The exclusion criteria lists for the Phase III clinical trials for the Pfizer and Moderna products was very long. Basically, only people who were healthy and of a certain age requirement were allowed to participate. It has been very difficult for me to understand how anybody could make claims of safety with regard to these products, when there simply wasn’t enough time to make this assessment. Genuine safety testing was not possible. That is a fact. Furthermore, rather than a two-year follow up of the patients in the trial, in the case of the Pfizer phase III clinical trial, the placebo participants were unblinded and injected with the product, so the placebo group was intentionally lost. This means that any ongoing trial or experimental data being collected would be null and void - it’s lost without a placebo group because you have no comparison. At that point, and perhaps many points prior, the trial should have been halted.

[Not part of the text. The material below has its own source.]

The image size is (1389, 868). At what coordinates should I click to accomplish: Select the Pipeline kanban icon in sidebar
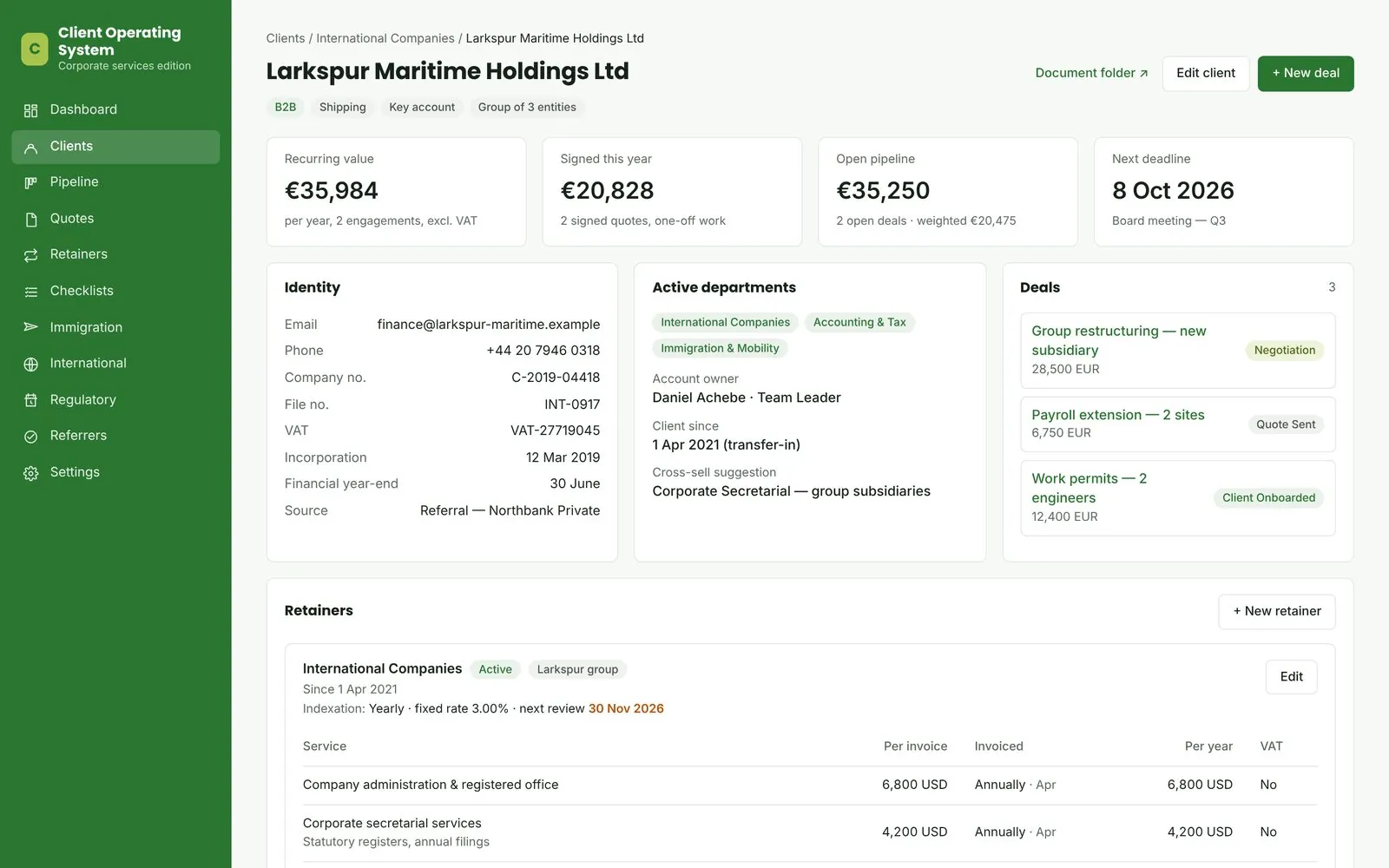pyautogui.click(x=30, y=182)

In her presentation to the FDA, Rachel Zhang, Team Leader Clinical Review Staff, confirmed that the placebo group was lost and that therefore we can’t say anything about efficacy. But what she didn’t say is that we can’t say anything about safety either. To do this – to inject the placebo group during the Phase III trial was ghastly and is absolutely unprecedented. Furthermore, the (immunological) effects of
rushing these trials in the first place and performing them improperly in the context of novel transfection technologies is absolutely unknown.
This is a fact. We do not know the effects – short term or long term. Although, we are beginning to learn the short-term effects through pharmacovigilance. We should have done studies for years, perhaps even decades, to see if this was going to become a problem from a genomic point of view. A quick word on transfection for people who do not know that transfection is not the same thing as exposure to foreign proteins which is the basis of conventional vaccines. We either kill/attenuate a virus or we send in proteins in a carrier package like an innocuous virus. The idea is to get the immune system to mount a response against these proteins such that an immune army is established ready to fight upon challenge with the ‘real’ virus. But that’s very different from the mechanism of action of these COVID-19 injectable products.
As an aside, I really would like to know how many people of the billions who have been injected with these products knew that they were being injected with something that wasn’t a traditional vaccine? I can pretty much guarantee that most people didn’t know this. I don’t even think people know today. Even a lot of medical professionals don’t know this because they’re turning a blind ear to it when it is merely suggested to them. Because it’s been made out to be a conspiracy theory.
According to the United States pharmacovigilance database VAERS, there was enough of a safety signal emitted with respect to death reports to stop the roll-out of these products in January 2021. Yes, just one month after the roll-out began on December 17th, 2020. We had almost 90,000 reports in VAERS spread across many age groups, and almost 700 deaths in the context of just 3 products: the COVID
Moderna, Pfizer and Janssen products.
The last time a product went onto the market and killed more than 50 people, that product was pulled. VAERS functions as a pharmacovigilance tool, in that when a safety signal is detected, such as was the case in 1999 when a handful of intussusception cases was detected in VAERS, a causality assessment was done, and the rotavirus vaccine was subsequently pulled based on a verdict of ‘very likely’ causal relationship. This isn’t intussusception, this is death. What’s the cut off for the number of people who are considered allowed to die, become disabled or have neurological conditions manifest before these products are pulled? Why aren’t the CDC and the FDA asking these questions? The owners of this data are not asking these questions. Why aren’t they doing the assessments that they always have done in the past, such as causality assessments or Bayesian analysis or PRR assessments?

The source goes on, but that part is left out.